経済成長期に好業績を上げることは容易だが、危機の時こそ、企業が企業の社会的責任に本当に責任を負っているかどうかが明らかになる。自らの持てる権限や影響力を行使して社会を結束させようとした多国籍企業もあれば、この危機に乗じた企業もある。一方の極には、政府から援助金を受け取り、株主に配当を支払い、さらにパンデミックを口実に、平時であれば許されないような変革を強行し、労働者をレイオフしたり、臨時雇用化を進めたり、生産ペースを速めたりした企業がある。

その対極には、サプライチェーンに対する責任を取り、短期的に事態を落ち着かせるためにサプライヤーや組合、国家政府と何とか折り合いをつけた企業がある。これらの企業は中・長期的にも持続可能な新たな日常に取り組んだ。例えば、ベルギーの多国籍化学会社ソルベイは配当を払わず、経営陣の報酬を削減した。

社会的対話の必要性

ほとんどの企業は両極端の中間に位置する。グローバルな労働組合員としての私たちの任務は、企業を正しい方向、グローバルな社会的対話に進ませることである。

世界的なファッション・ブランドが注文品の代価の支払いを拒否したため、バングラデシュ、カンボジア、ベトナムのような国々の繊維・衣料部門労働者は生計を失った。多くのサプライヤー工場が破産に直面し、労働者をレイオフした。いくつかのブランドは問題への対処を約束した。それにもかかわらず多くの場合、サプライヤーはパンデミックを口実に労働者を解雇したり、組合をつぶしたりした。

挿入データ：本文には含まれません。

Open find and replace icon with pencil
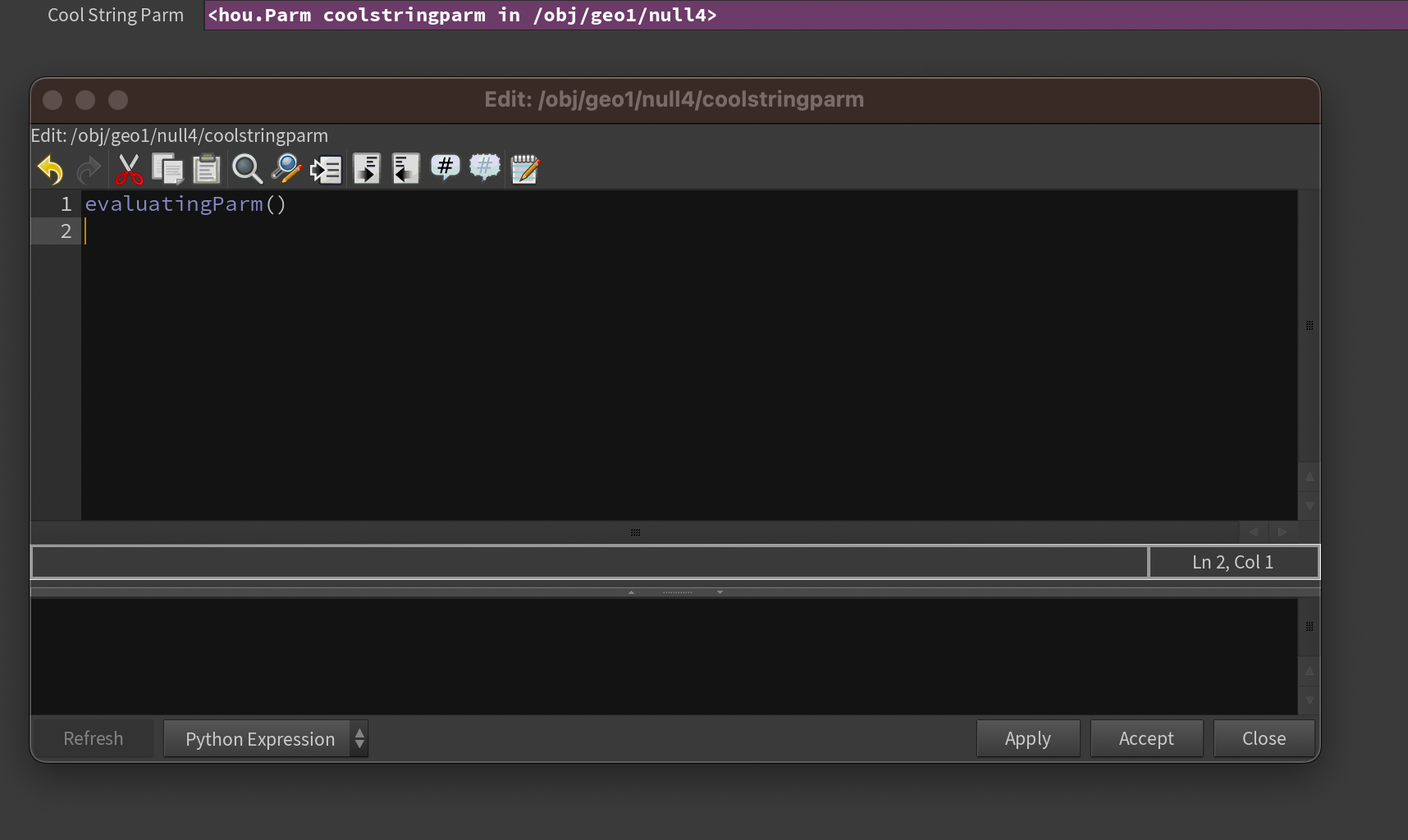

これは気が滅入るほどありふれた行動パターンであり、多くの部門で、企業は労働者に真っ先に危機のコストを払わせるようにした。インドにおける労働災害の急増は、使用者が生産維持のためにすぐに人命を犠牲にする場合が多いことを示しており、多くの国々や部門で大量のレイオフが実施された。

多くの顧客が聞いたこともない発展途上国の民間会社では最悪の虐待が多発したが、これらの企業はエコシステムの中に存在する――最終的に多国籍企業によって支配されるグローバル・サプライチェーンの一部なのである。

社内と世界中の組合から圧力を受けて行動を変えた企業に、インディテックスがある。このスペイン系多国籍衣料会社は、ザラやマッシモ・ドゥッティのような一般大衆向け人気ブランドを所有している。インディテックスはファッション生産国の雇用危機に対応して、供給業者への注文を尊重することだけでなく、進行中の支払いスケジュールを保証し、各社が破綻しないように融資を提供することも確約した。

インディテックスは、工場が稼働を再開する中で安全な操業の確保も約束した。重要なことに、これらの約束を同社が守るかどうかを、サプライヤー工場も含めて世界中の同社労働者を代表するグローバル組合委員会が監視する。

動きの遅い企業

ファッション産業には独特の特徴(特に、世論に敏感な消費者向けブランド)があるが、利害関係者に産業の将来を決定する真の権限を与えるモデルは、経済全体で目標に掲げなければならないものである。

鉱業では、この水準の集団責任が見られない。鉱業会社は一般に、労働法や安全基準が不十分な貧困国から価値の大部分を引き出している。多くの鉱業会社が傍観主義的なアプローチを採用し、現地法人に、安定した商品の流れを維持しつつ、すべての問題を現地で解決するようにさせている。

パンデミック発生当初、BHPビリトンとスイスに本社を置くグレンコア、その他の企業によるジョイントベンチャーであるペルーのアンティミナ鉱山で、何百人もの鉱山労働者がCOVID-19に感染した。私たちは、これらの巨大鉱業会社を対話に引き込もうと長年にわたって努力しており、グレンコアで一定の進展があった。グローバル協定は締結していないが、COVID-19発生前に導入された非公式の紛争解決メカニズムが、アンティミナやコンゴ民主共和国、ザンビアなどで問題に取り組むのに役立っている。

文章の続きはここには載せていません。